Could you give again exactly, and only, the lines from the one holding "Where should I" through the end of the data, both ends included, with pictures left out?

Collected data entries
☆ ☆ ☆ ☆

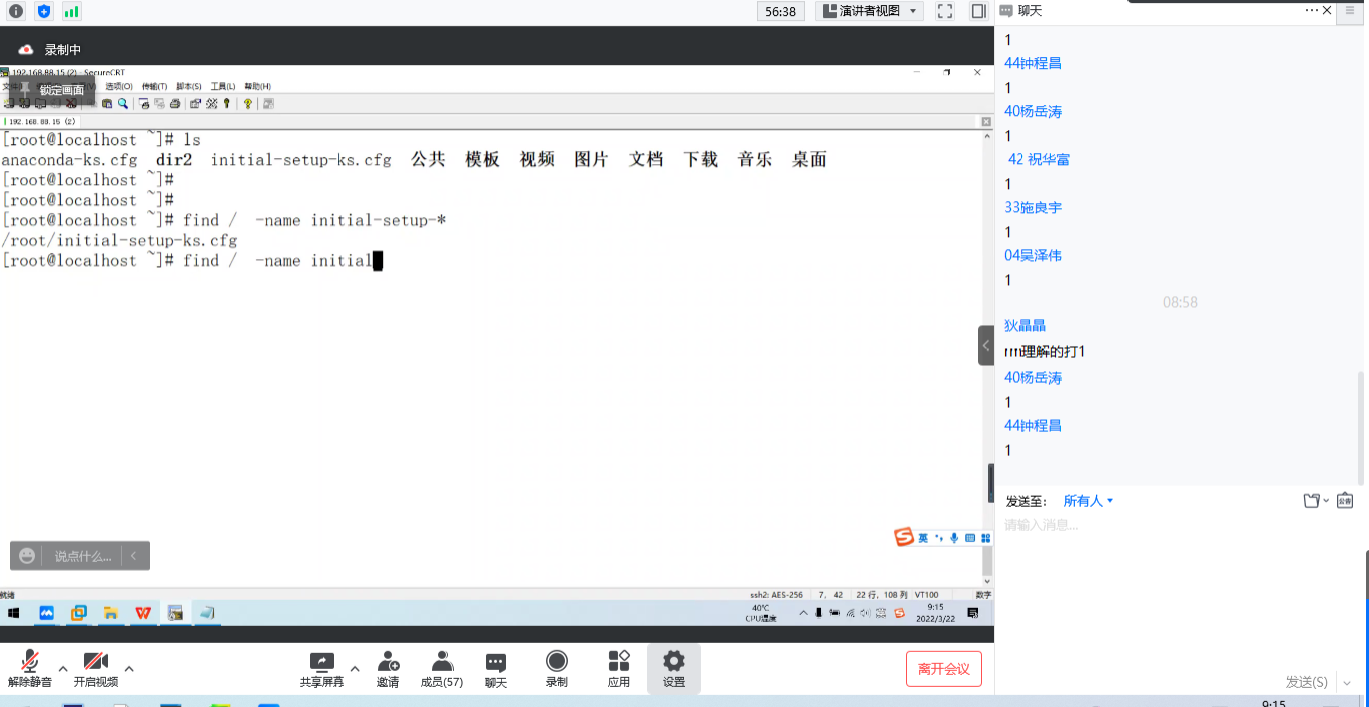The height and width of the screenshot is (707, 1369).
Task: Open Members (成员) list icon
Action: tap(441, 668)
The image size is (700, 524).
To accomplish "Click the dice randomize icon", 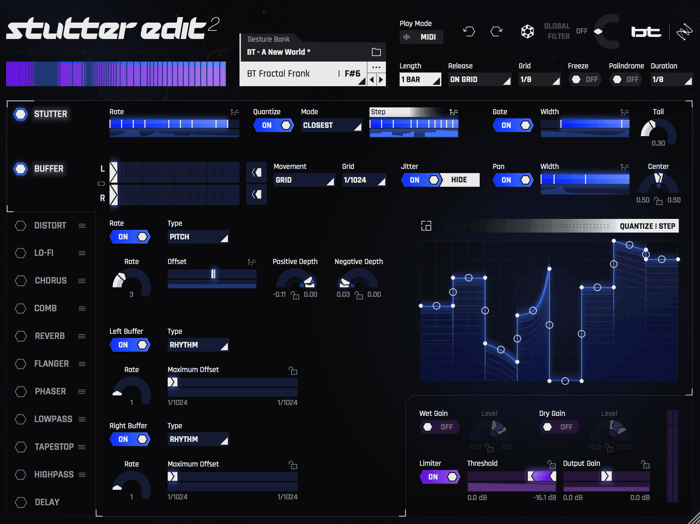I will pos(527,32).
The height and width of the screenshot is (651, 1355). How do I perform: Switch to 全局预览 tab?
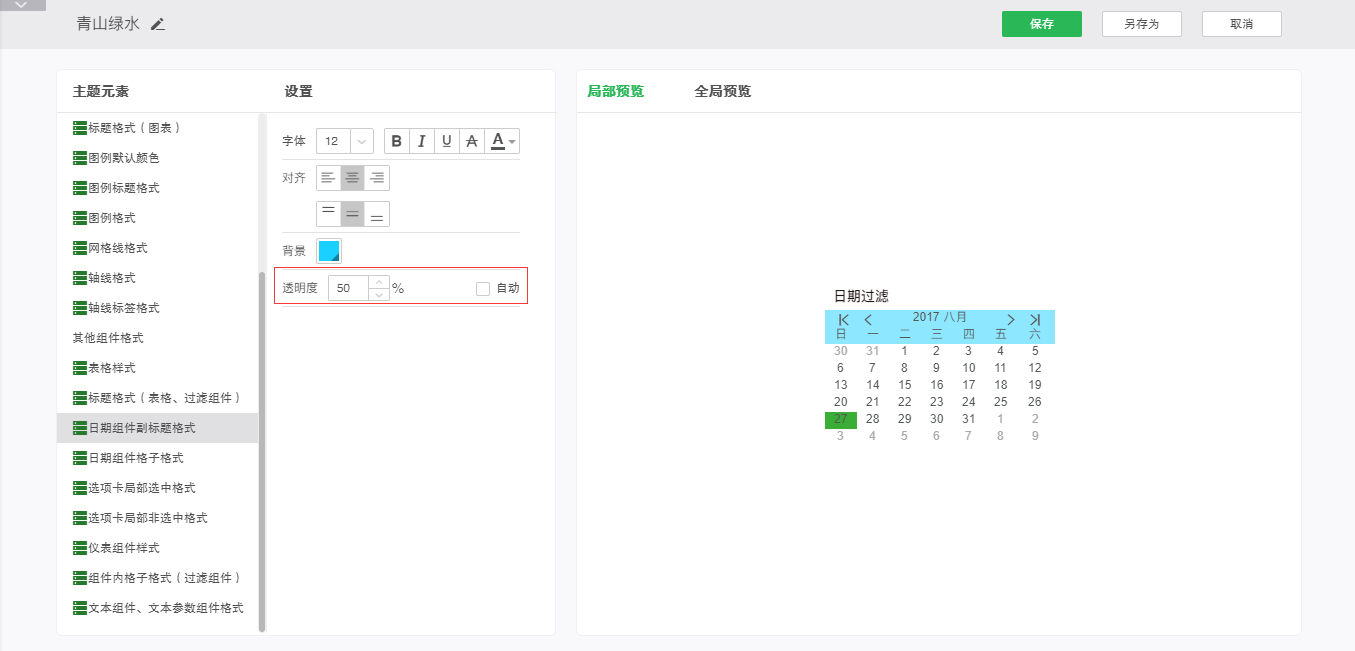click(x=722, y=91)

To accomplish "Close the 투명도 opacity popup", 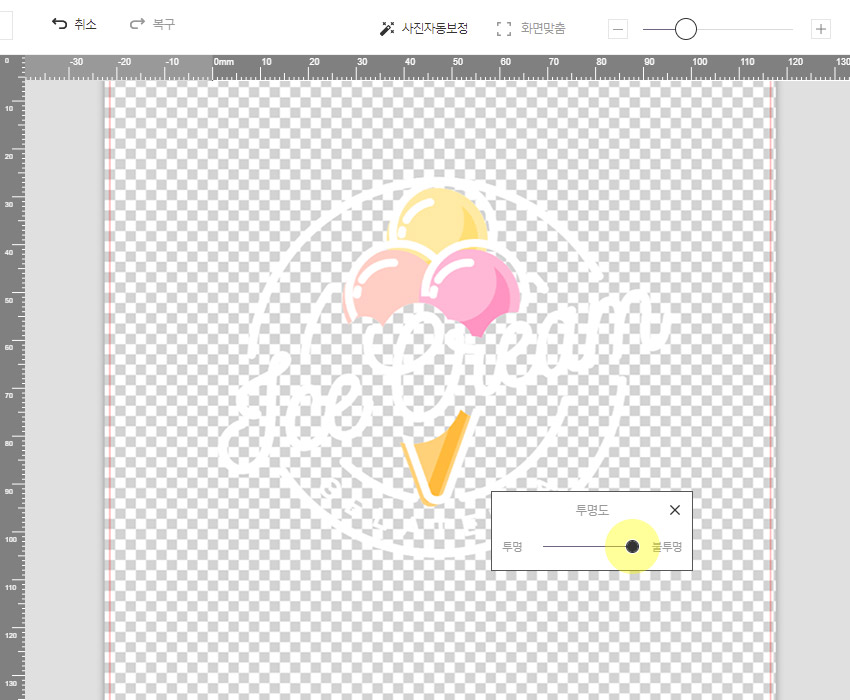I will 674,510.
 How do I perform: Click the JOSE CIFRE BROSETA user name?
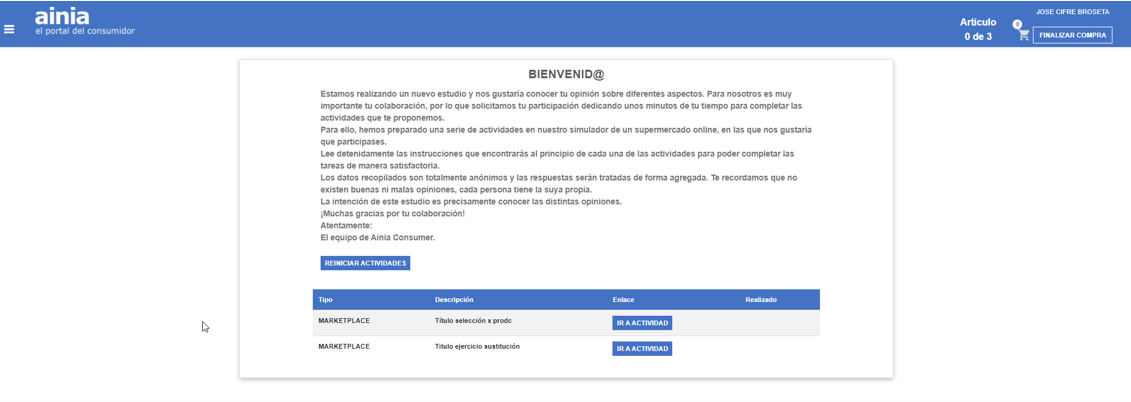tap(1072, 12)
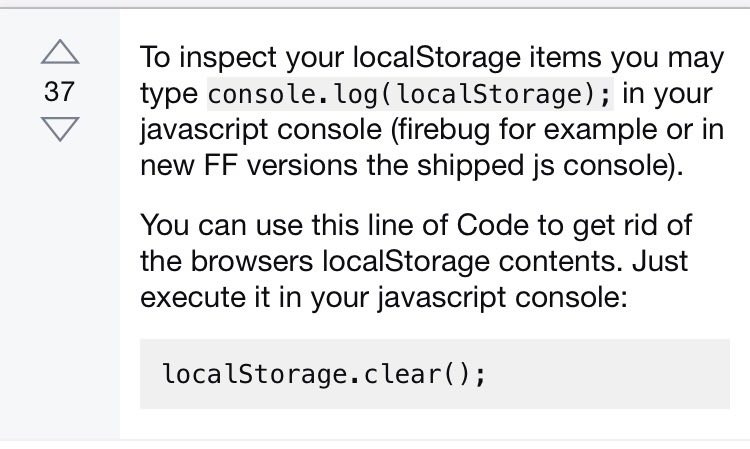This screenshot has height=449, width=750.
Task: Click the word 'type' before the inline code
Action: point(169,95)
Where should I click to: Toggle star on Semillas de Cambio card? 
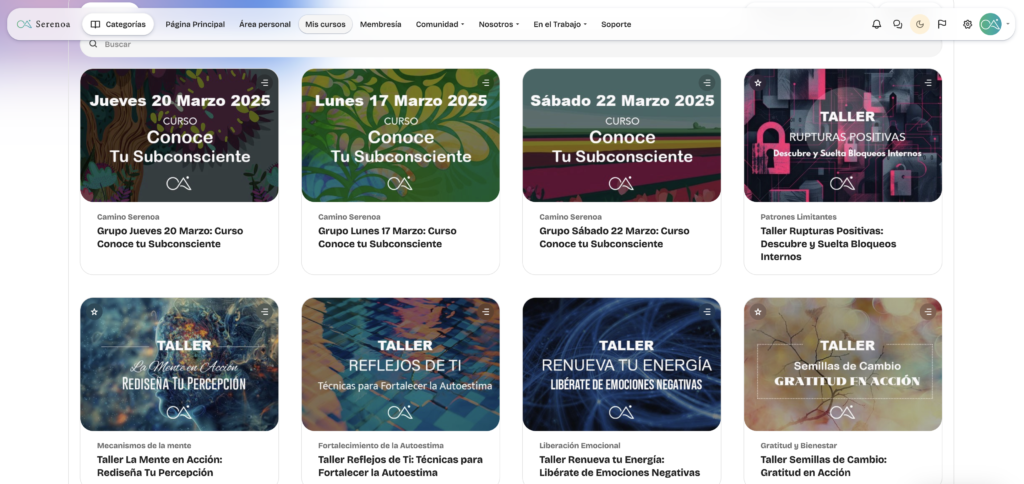coord(758,312)
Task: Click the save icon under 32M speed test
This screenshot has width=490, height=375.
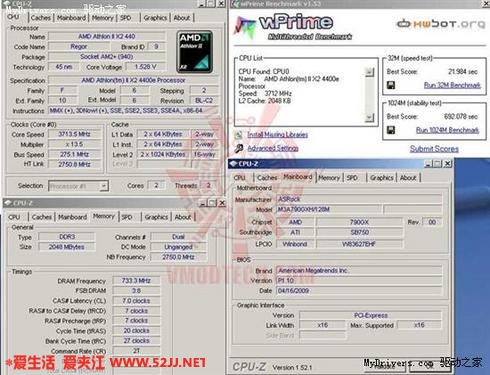Action: (x=391, y=85)

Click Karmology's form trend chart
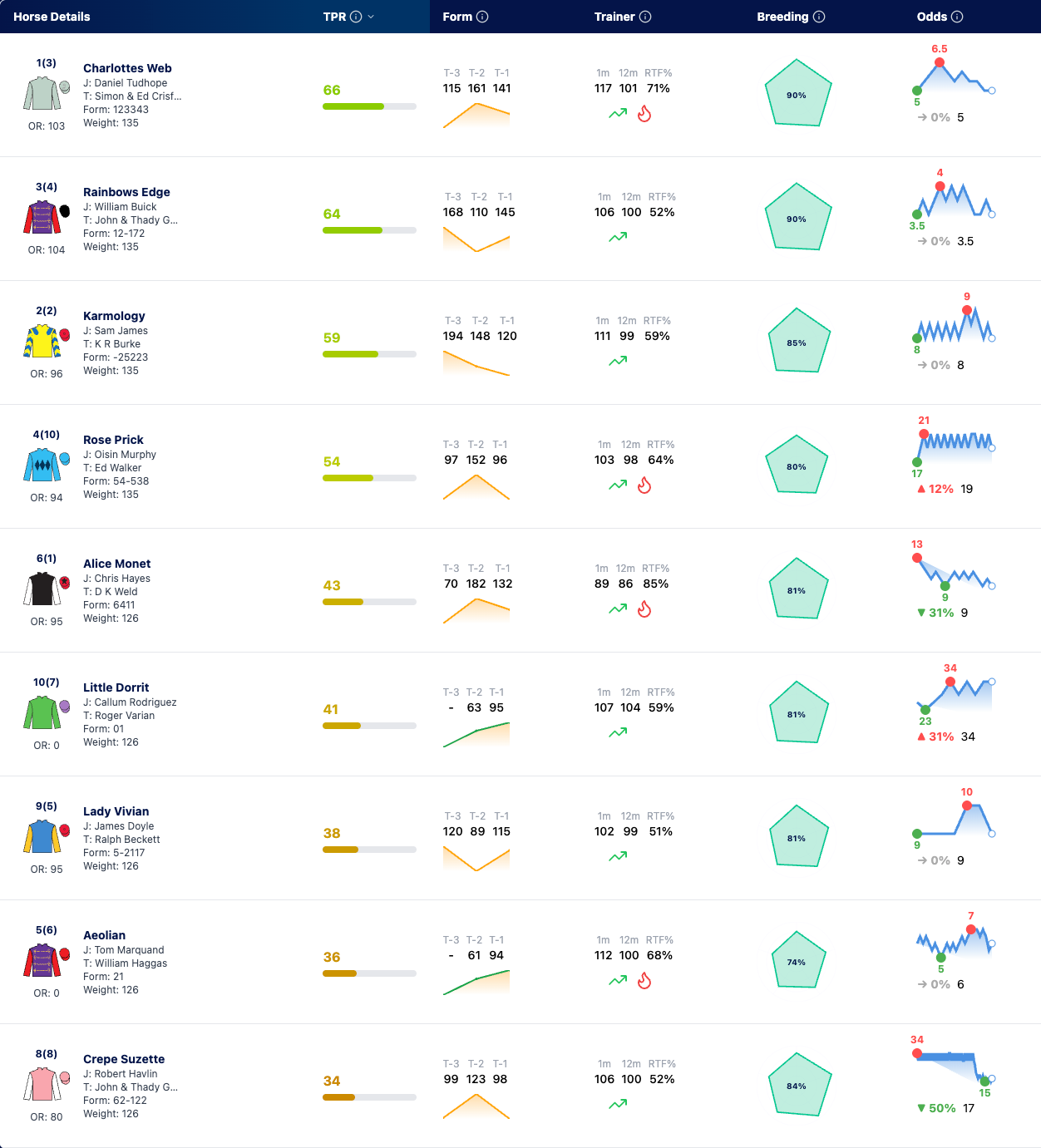coord(476,362)
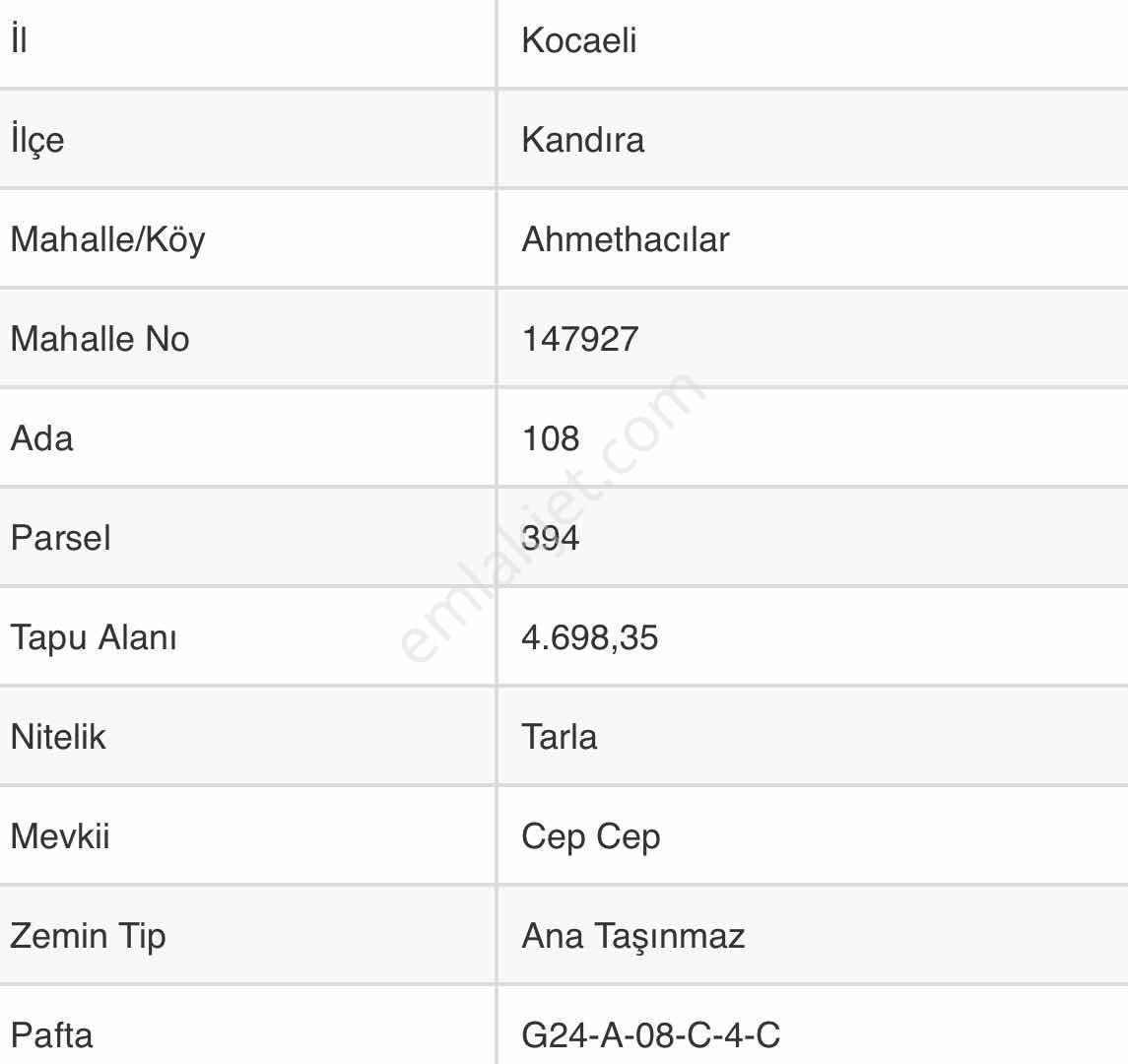
Task: Select the Ahmethacılar neighborhood value
Action: 626,239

☆ ☆ ☆ ☆

§ OUTPUT OF THE TASK:
Where should I click to: Toggle star on Semillas de Cambio card? 
coord(758,312)
Task: Click the save icon under 32M speed test
This screenshot has width=490, height=375.
Action: (x=391, y=85)

Click Karmology's form trend chart
coord(476,362)
Task: Select the Ahmethacılar neighborhood value
Action: 626,239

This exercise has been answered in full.